> _Exercise directions_: Reproduce every line of the records below, requests included, and increase each coordinate in the answers by 15 while leaving the requests unchanged.

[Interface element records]
"""

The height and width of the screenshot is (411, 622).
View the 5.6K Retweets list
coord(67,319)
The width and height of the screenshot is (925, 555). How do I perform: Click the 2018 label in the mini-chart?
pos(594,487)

"""

> _Response to the task_:
The height and width of the screenshot is (411, 622).
View the 5.6K Retweets list
coord(82,334)
The width and height of the screenshot is (925, 555). How do I perform: Click the 2018 label in the mini-chart?
pos(609,502)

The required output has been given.